*Deine Aufgabe*. Gib den vorliegenden Text über Klopfgeräusche vollständig und unverändert wieder.

*Vorliegender Text*.
__________

Schon aus einem einzigen Geräusch können wir vielfältige Informationen
ableiten. Diese Fähigkeit nutzen wir zum Beispiel, wenn wir gegen eine
Wand klopfen, um ihre Dicke oder Dämmung festzustellen.
Das Herz klingt anders als die Lunge
In
der Medizin zählt das Abklopfen und gleichzeitige Abhören mit dem
Stethoskop zu den etablierten Untersuchungsmethoden. Geschulte Ärzte
erkennen sogar Lungenkrankheiten wie die Tuberkulose am Klopfgeräusch.
Das brachte Thomas Hermann auf eine ungewöhnliche Idee zur Vertonung von
komplexen Datensätzen. Am Computer konstruiert er daraus Netzwerke,
sozusagen virtuelle Instrumente, die beim «Anschlagen» eingängige Töne
erzeugen.

__________

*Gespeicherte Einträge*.
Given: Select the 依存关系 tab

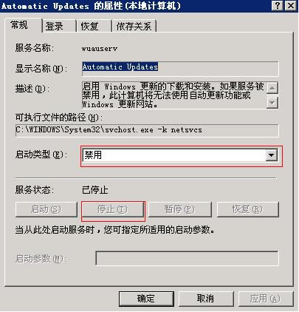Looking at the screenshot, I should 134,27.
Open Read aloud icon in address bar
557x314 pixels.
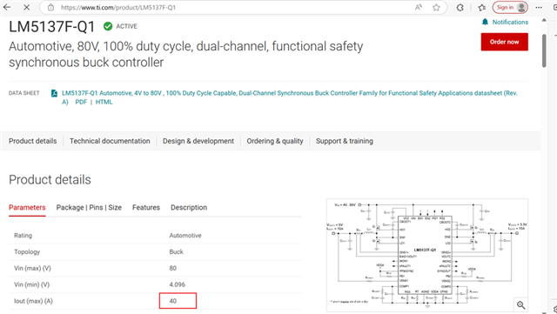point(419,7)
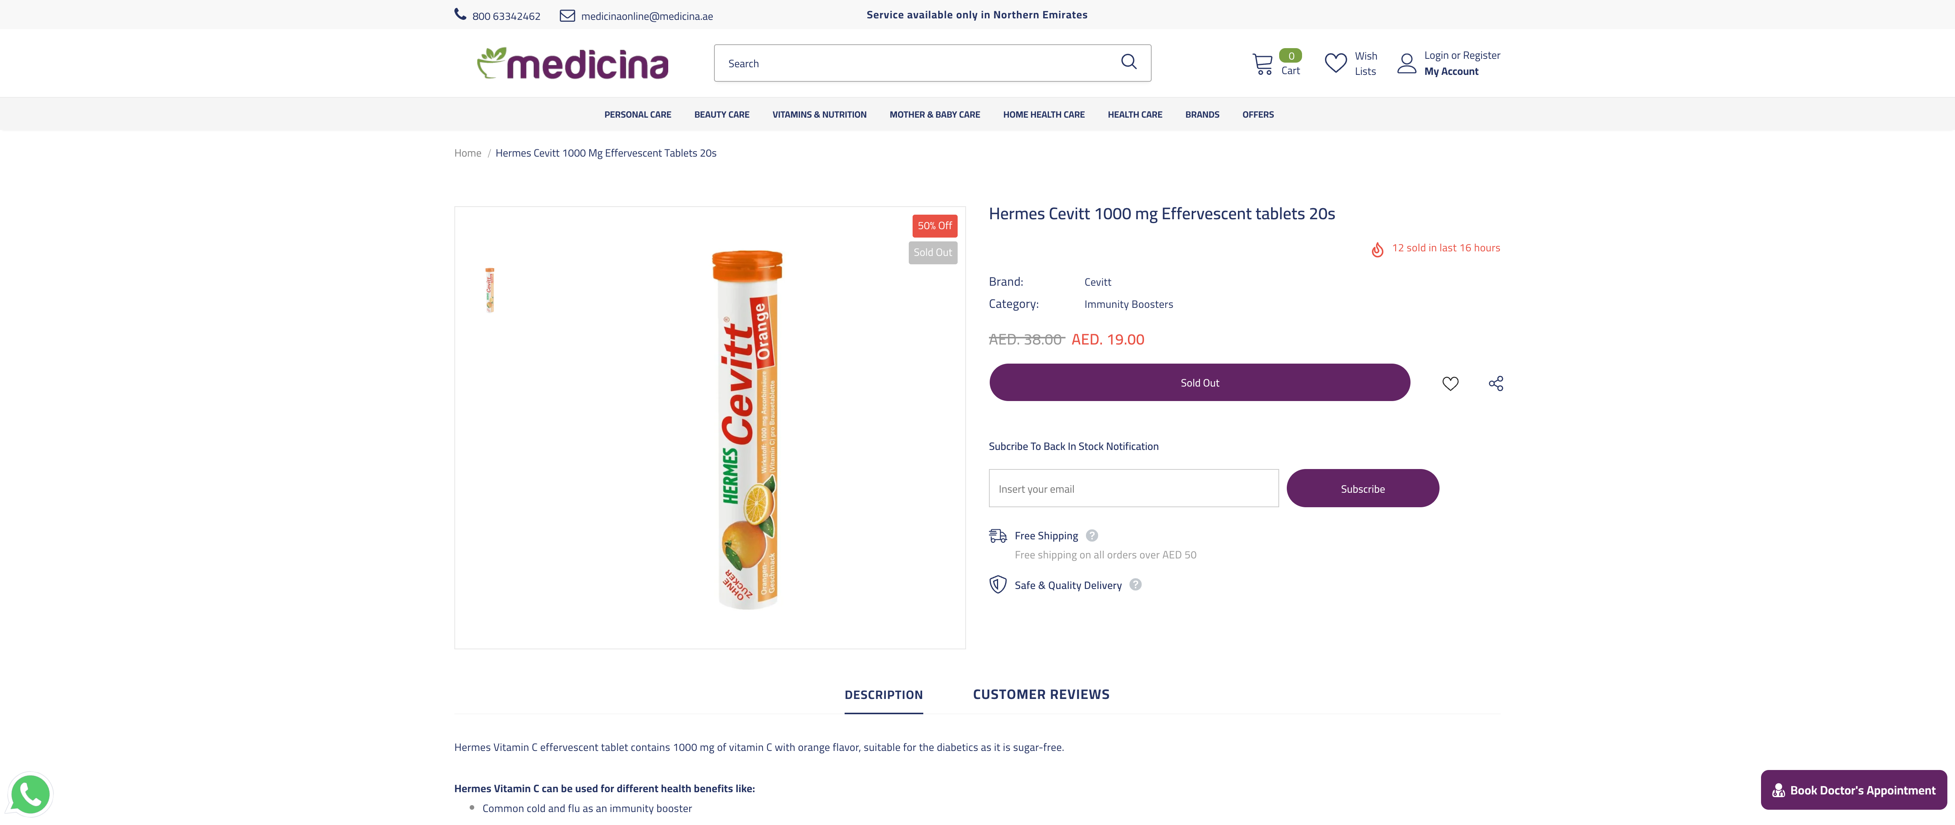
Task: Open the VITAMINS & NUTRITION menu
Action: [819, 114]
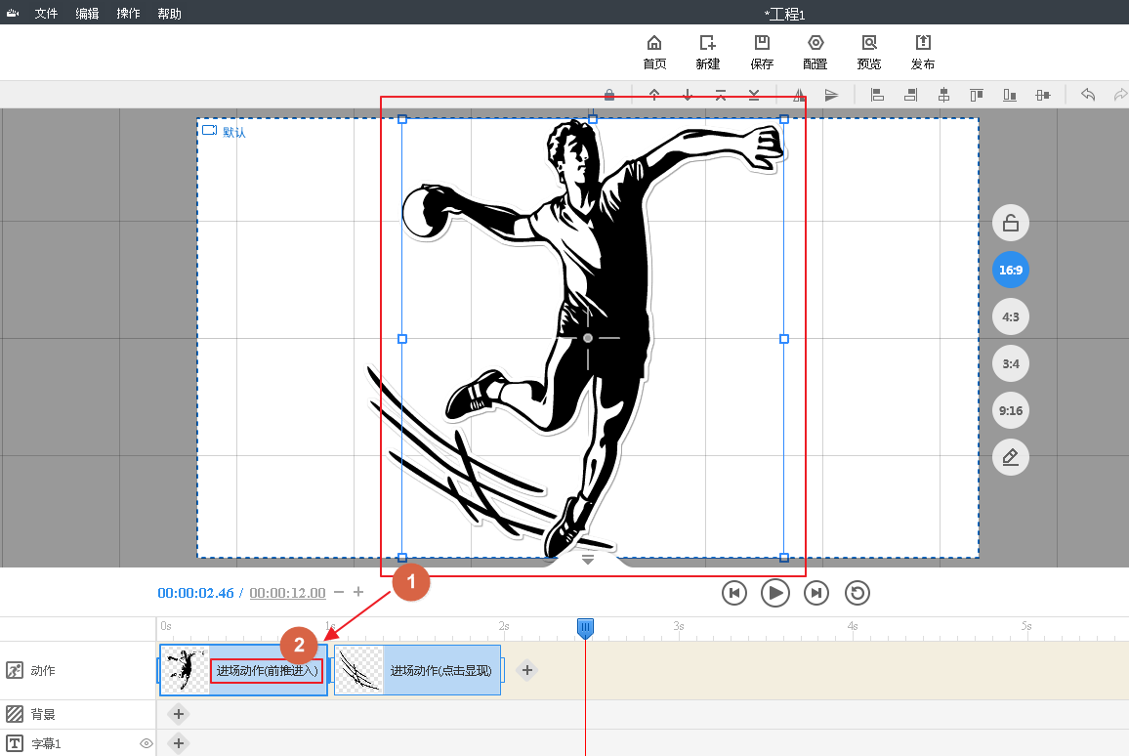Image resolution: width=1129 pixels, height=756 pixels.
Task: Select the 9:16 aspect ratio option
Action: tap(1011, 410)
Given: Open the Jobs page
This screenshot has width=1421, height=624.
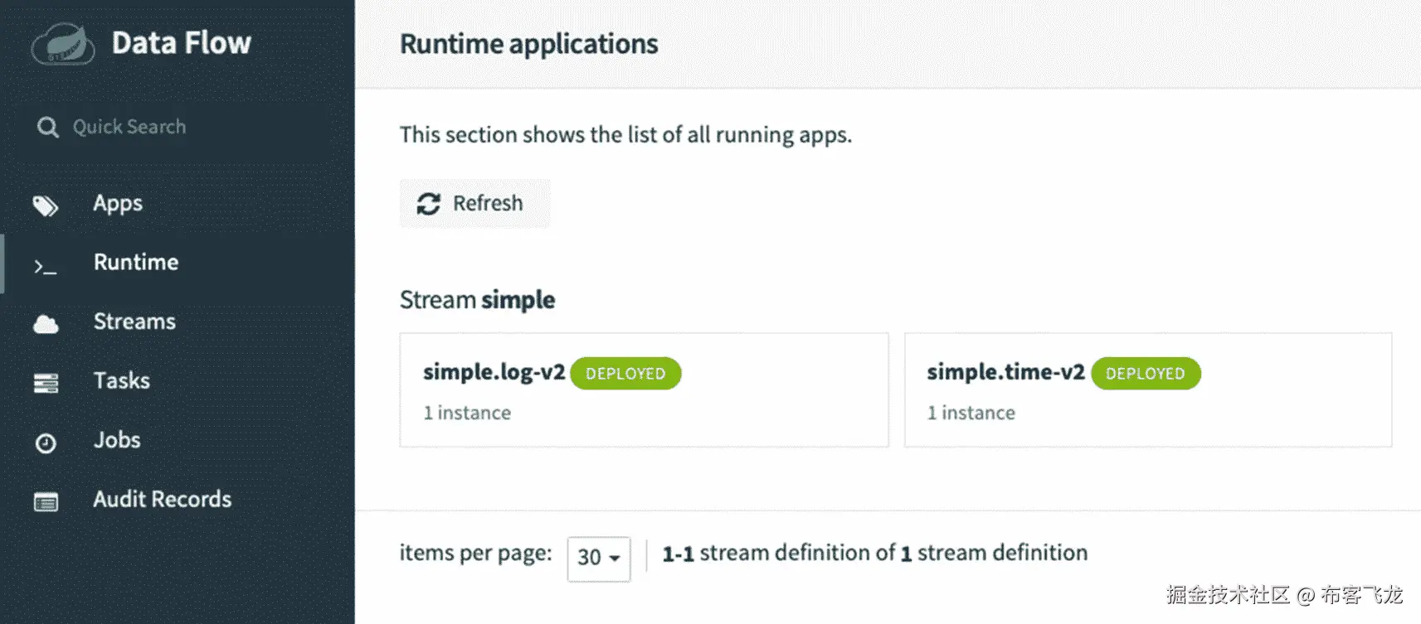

__________

*Schriftliche Lösung*.
Schon aus einem einzigen Geräusch können wir vielfältige Informationen
ableiten. Diese Fähigkeit nutzen wir zum Beispiel, wenn wir gegen eine
Wand klopfen, um ihre Dicke oder Dämmung festzustellen.
Das Herz klingt anders als die Lunge
In
der Medizin zählt das Abklopfen und gleichzeitige Abhören mit dem
Stethoskop zu den etablierten Untersuchungsmethoden. Geschulte Ärzte
erkennen sogar Lungenkrankheiten wie die Tuberkulose am Klopfgeräusch.
Das brachte Thomas Hermann auf eine ungewöhnliche Idee zur Vertonung von
komplexen Datensätzen. Am Computer konstruiert er daraus Netzwerke,
sozusagen virtuelle Instrumente, die beim «Anschlagen» eingängige Töne
erzeugen.